RACINE — It was a time of celebration and sadness for Evan Schuster on Thursday morning.
The celebration came when the five-time state medalist in track and field signed a national letter of intent with the University of Iowa before his fellow students in the St. Catherine’s High School cafeteria. Schuster is receiving a partial scholarship.
But minutes after the ceremony, St. Catherine’s principal Mike Arendt shared some disappointing news with the students. Because of COVID-19, the novel coronoavirus, the Wisconsin Interscholastic Athletic Association is drastically limiting attendance to its remaining winter tournament events.
Because of that, Arendt said, students would be receiving refunds for the tickets they purchased for Thursday night’s Division 3 sectional semifinal boys basketball game between St. Catherine’s and Delafield St. John’s Northwestern Military Academy at Waukesha South.
Each team is being limited to 88 tickets, two supervisors and a limit of 22 team personnel. Schuster was among those who purchased a ticket for the game.
“My aunt was supposed to come to this, but she didn’t because of the coronavirus,” Schuster said. “So, yeah, it does put a damper on my day. But I just want everyone to stay safe and hope it doesn’t get out of control.”
But Thursday was also a day Schuster, the two-time All-Racine County Athlete of the Year in boys track, savored. The Division 2 state champion in the 200- and 400-meter races will be competing in the Big Ten Conference next season and a young man who embraces challenges can’t wait for more.
“it’s huge, really” he said. “Ever since I was a little kid, I’ve always dreamed of going to a big college. Not only am I going to Iowa, I’m going to be running and that’s really a dream come true.
“I really found a love for the sport back in middle school and I found out that that I possibly do have a future in this sport.”
Tom Scheller, St. Catherine’s track coach since 1978, feels this is the ultimate reward for an athlete who has consistently paid the price.
“You don’t get these kids all the time,” Scheller said. “He has a certain amount of God-given ability, but he distinguished himself by going above and beyond.

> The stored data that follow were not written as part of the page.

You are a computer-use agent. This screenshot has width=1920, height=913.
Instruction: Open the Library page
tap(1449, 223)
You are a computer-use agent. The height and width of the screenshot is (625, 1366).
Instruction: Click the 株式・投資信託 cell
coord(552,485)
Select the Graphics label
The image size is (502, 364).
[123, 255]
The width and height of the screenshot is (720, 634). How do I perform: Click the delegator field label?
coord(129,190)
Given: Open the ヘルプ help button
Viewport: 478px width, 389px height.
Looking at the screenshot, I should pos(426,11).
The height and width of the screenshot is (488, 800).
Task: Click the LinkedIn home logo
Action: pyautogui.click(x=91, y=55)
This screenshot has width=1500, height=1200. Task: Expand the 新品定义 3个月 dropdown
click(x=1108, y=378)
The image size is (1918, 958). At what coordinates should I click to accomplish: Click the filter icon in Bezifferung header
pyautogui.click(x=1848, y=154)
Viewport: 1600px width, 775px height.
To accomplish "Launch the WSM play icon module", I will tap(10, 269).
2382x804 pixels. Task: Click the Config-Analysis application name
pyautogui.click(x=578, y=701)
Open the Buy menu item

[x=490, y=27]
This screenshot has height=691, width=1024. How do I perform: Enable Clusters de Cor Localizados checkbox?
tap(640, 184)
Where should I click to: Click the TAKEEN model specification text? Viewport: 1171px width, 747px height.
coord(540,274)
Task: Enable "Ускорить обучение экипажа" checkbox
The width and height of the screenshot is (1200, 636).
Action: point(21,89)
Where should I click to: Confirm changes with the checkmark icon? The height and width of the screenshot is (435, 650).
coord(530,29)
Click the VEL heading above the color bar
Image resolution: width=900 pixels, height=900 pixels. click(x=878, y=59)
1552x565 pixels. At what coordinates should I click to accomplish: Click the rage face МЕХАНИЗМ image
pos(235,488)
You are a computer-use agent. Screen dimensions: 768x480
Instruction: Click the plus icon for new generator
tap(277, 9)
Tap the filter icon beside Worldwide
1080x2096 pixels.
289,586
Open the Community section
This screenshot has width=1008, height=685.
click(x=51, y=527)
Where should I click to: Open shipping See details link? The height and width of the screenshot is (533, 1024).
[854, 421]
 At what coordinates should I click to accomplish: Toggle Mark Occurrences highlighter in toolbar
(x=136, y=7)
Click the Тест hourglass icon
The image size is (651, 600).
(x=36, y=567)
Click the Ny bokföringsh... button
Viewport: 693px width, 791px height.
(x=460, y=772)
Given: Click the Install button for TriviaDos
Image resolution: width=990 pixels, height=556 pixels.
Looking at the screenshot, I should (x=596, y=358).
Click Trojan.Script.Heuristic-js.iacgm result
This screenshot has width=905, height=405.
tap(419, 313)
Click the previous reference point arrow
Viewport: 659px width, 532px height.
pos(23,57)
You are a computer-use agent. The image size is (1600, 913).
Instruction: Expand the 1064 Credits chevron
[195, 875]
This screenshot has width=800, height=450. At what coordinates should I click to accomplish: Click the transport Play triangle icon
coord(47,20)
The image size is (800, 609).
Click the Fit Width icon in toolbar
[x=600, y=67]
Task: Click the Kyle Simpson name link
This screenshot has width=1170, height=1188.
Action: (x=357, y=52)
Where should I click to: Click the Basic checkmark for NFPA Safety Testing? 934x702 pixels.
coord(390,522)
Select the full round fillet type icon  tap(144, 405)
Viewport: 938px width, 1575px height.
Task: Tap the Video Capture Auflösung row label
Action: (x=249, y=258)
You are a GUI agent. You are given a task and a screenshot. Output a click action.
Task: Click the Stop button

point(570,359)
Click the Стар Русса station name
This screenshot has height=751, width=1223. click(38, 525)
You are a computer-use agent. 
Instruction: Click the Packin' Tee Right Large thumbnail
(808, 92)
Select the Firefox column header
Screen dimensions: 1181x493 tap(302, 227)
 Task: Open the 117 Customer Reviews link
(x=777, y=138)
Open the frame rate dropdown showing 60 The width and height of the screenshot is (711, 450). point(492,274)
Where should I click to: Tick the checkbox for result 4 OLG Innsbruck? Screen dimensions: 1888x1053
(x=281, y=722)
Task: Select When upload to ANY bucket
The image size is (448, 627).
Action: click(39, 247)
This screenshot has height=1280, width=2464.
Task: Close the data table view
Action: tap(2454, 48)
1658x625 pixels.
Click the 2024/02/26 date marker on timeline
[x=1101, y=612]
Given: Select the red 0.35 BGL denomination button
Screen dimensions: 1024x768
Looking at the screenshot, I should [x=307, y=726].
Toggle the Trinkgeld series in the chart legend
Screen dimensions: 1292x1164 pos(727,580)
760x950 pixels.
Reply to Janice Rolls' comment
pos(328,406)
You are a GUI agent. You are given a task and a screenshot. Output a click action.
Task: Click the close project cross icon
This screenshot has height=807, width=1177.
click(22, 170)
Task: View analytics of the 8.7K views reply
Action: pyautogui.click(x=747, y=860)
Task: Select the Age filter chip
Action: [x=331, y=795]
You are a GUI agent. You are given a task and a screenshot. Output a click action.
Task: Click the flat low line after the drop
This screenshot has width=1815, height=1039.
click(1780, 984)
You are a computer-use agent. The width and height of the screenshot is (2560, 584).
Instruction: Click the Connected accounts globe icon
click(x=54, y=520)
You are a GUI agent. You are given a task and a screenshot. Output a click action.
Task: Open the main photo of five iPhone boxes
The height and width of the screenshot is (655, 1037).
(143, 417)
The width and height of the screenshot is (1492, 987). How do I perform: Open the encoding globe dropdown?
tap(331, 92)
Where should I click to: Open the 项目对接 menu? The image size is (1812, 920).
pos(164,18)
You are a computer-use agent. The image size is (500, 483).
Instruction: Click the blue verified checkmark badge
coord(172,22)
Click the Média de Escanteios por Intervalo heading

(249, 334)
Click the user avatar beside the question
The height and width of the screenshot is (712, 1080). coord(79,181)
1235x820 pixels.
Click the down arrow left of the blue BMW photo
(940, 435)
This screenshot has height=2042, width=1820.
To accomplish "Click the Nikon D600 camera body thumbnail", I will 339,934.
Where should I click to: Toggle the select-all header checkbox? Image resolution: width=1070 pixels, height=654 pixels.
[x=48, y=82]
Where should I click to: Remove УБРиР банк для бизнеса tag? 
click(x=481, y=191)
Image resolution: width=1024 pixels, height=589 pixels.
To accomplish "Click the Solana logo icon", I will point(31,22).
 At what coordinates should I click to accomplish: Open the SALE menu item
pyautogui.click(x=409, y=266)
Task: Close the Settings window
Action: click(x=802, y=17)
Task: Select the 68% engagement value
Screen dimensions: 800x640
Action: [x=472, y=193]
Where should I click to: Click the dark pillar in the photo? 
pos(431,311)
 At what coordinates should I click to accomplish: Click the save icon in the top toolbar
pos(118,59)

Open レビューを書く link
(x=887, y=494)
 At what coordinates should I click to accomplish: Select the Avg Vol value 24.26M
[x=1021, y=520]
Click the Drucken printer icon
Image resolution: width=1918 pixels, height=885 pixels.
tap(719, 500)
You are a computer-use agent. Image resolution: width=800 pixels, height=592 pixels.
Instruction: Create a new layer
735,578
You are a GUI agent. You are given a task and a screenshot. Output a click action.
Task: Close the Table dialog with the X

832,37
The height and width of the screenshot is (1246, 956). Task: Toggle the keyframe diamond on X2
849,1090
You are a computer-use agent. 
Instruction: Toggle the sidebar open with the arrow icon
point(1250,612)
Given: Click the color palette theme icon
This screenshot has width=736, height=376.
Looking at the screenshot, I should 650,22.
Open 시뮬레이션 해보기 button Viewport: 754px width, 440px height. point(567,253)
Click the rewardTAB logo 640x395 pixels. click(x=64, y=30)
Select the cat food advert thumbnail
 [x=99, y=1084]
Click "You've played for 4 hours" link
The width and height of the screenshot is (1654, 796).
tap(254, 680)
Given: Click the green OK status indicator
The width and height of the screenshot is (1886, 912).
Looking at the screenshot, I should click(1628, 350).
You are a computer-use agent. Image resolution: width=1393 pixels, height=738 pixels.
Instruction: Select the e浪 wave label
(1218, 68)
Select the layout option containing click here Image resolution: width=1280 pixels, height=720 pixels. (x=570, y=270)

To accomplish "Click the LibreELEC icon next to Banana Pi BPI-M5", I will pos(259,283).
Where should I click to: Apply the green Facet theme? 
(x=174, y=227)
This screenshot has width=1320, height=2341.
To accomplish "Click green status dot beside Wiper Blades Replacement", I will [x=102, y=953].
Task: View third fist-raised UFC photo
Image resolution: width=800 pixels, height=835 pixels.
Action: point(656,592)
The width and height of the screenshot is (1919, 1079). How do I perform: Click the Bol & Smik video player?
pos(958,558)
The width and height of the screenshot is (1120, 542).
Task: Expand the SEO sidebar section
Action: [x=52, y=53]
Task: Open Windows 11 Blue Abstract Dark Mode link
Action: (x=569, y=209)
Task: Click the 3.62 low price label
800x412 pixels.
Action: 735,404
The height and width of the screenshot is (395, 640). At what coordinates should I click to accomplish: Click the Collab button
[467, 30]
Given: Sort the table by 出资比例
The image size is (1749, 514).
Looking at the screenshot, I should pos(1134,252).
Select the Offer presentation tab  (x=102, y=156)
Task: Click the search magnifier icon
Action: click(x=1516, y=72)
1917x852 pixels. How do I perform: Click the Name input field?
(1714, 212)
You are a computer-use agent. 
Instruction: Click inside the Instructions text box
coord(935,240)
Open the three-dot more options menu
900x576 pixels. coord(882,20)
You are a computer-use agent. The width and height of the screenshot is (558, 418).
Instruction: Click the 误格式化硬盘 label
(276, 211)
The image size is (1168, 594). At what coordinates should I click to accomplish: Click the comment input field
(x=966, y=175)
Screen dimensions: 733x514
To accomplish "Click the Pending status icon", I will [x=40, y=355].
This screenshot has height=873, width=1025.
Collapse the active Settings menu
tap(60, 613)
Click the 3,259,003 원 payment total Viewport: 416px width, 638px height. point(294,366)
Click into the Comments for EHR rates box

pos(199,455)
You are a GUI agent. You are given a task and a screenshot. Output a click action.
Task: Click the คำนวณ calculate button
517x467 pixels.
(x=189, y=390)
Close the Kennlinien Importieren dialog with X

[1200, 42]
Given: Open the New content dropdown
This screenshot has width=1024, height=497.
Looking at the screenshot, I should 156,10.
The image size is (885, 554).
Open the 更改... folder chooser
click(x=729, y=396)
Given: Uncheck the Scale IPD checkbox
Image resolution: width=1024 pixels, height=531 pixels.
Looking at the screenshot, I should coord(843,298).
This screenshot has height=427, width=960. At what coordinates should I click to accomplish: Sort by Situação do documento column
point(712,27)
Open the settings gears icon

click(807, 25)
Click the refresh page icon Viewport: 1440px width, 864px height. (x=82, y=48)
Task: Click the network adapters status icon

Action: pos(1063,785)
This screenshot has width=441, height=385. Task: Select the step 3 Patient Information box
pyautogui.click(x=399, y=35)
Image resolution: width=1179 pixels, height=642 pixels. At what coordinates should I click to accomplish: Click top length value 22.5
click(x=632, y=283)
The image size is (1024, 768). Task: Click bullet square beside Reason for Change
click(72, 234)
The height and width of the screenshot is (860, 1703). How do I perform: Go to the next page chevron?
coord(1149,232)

“He’s listened since he first got here to any coach, he believes that what you’re telling him to do is going to help him and he works harder than pretty much anyone that I ever had. To see him have the payoff here is pretty cool.”
Schuster also considered opportunities from Minnesota, Marquette, Colorado State, Army and UW-La Crosse. He made visits to Minnesota, Colorado State and Army.
Why did he choose Iowa?
“A, because they had my major (sports management) and, B, because they had such a dominant force in the 400-meter group,” Schuster said. “Their whole team is extremely dominant in the 400. There’s not one bad person on the team.
“Also, I looked at their records and they’ll take people in who do run 48s or 49s (seconds) and they’ll make them way better. By the end of their freshman season, they’ll be running a 46. So seeing them help athletes get two seconds off their 400 time and make them better, that’s what I really like about them. I feel they could do that for me.
“I just want to see how far I can go athletically in the 400, the 200 and the long jump. I want to see what is the best I can truly do.”
With one season of high school track remaining, Schuster has already put together quite a resume.
As a sophomore in 2018, he was the third in the 400 and fifth in the 200. Last year, he won the 400 and 200 and was fourth in the long jump. His time of 48.82 seconds in the 400 was the fastest in the finals of any of the three divisions.
“My goals are to repeat or maybe even do better than what I did last year,” he said. “I want to repeat in the 200 and the 400 and have personal-record times. And for the long jump, I want to do better than what I placed last year.”